Single Column Regression¶
Single column regression is a regression task where you have a text sample and associated to the text sample there is a target which is a real number.
Let’s assume our data is in CSV format and looks something like the following:
|i love autonlp||0.1|
|i dont like this movie||0.5|
|this is the best tutorial ever||-1.5|
Here, we see only three samples but you can have as many samples as you like: 5000, 10000, 100000 or even a million or more!
Once you have the data in the format specified above, you are ready to train models using AutoNLP. Yes, it’s that easy.
The first step would be login to AutoNLP:
$ autonlp login --api-key YOUR_HUGGING_FACE_API_TOKEN
If you do not know your Hugging Face API token, please create an account on huggingface.co and you will find your api key in settings.

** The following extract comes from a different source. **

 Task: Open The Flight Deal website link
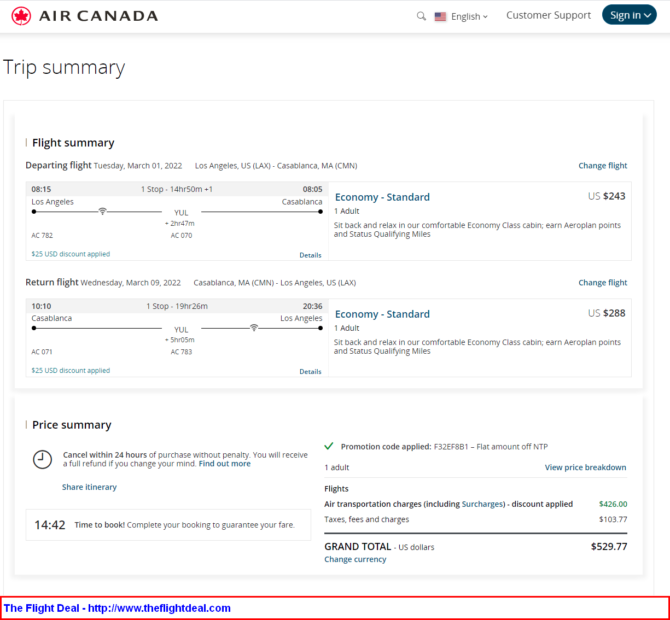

Please do not share your api key with anyone!
Once you have logged in, you can create a new project:
$ autonlp create_project --name single_col_regression_project --language en --task single_column_regression
During creation of project, you can choose the language using “–language” parameter.
The next step is to upload files. Here, column mapping is very important. The columns from original data are mapped to AutoNLP column names. In the data above, the original columns are “sentence” and “label”. We do not need more columns for a single column regression problem.

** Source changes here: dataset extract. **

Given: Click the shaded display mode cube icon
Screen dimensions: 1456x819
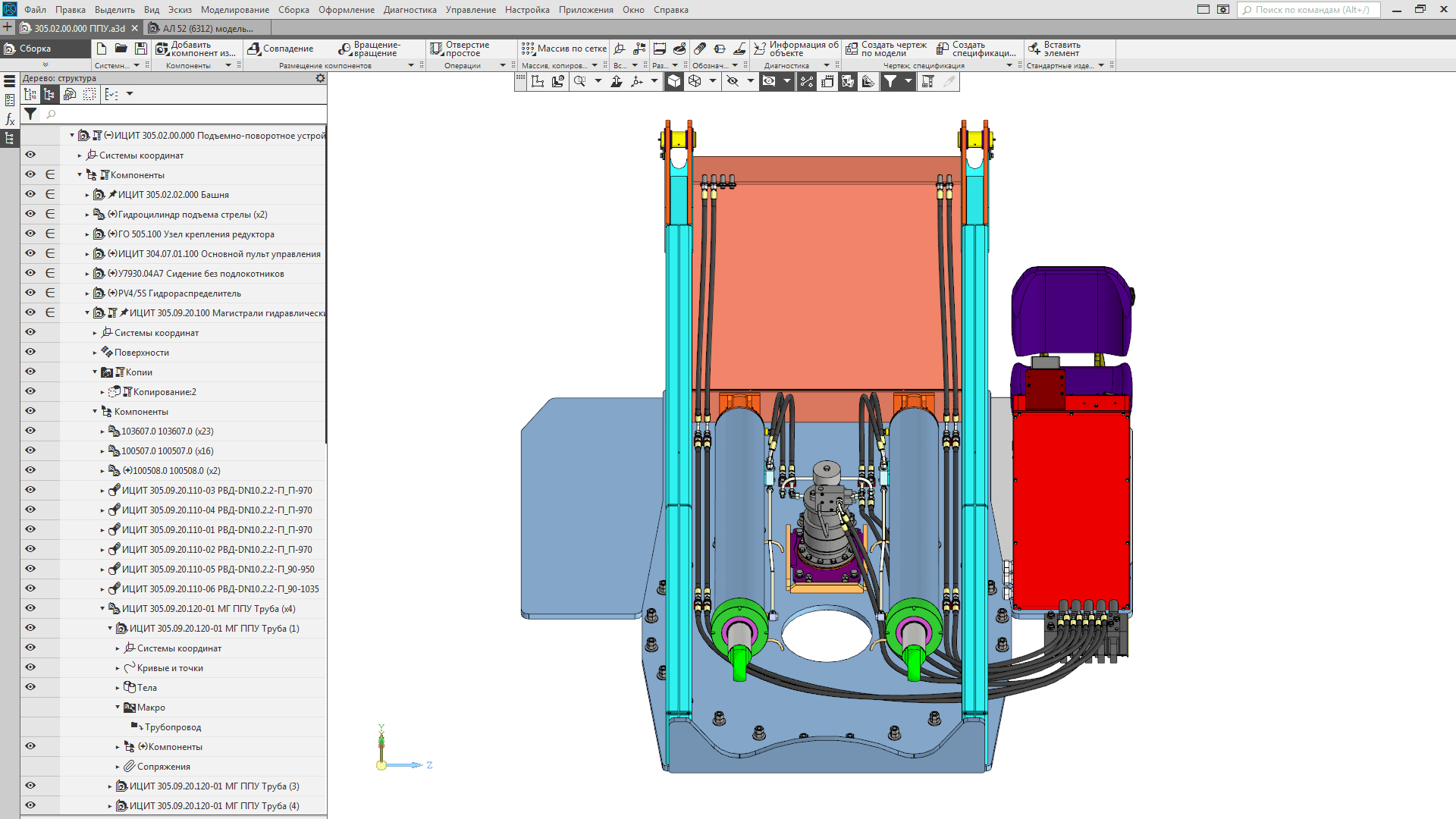Looking at the screenshot, I should pyautogui.click(x=674, y=81).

AutoNLP columns for single column regression problem are:
The original columns, thus, need to be mapped to text and target. This is done in upload command. You also need to tell AutoNLP what kind of split you are uploading: train or valid.
autonlp upload --project single_col_regression_project --split train \ --col_mapping sentence:text,label:target \ --files ~/datasets/train.csv
Similarly, upload the validation file:
autonlp upload --project single_col_regression_project --split valid \ --col_mapping sentence:text,label:target \ --files ~/datasets/valid.csv
Column mapping is always from original column to AutoNLP column (original_column:autonlp_column).
Please note that you can upload multiple files by separating the paths by a comma, however, the column names must be the same in each file.
Once you have uploaded the files successfully, you can start training by using the train command:
$ autonlp train --project single_col_regression_project
And that’s it!
Your model will start training and you can monitor the training if you wish.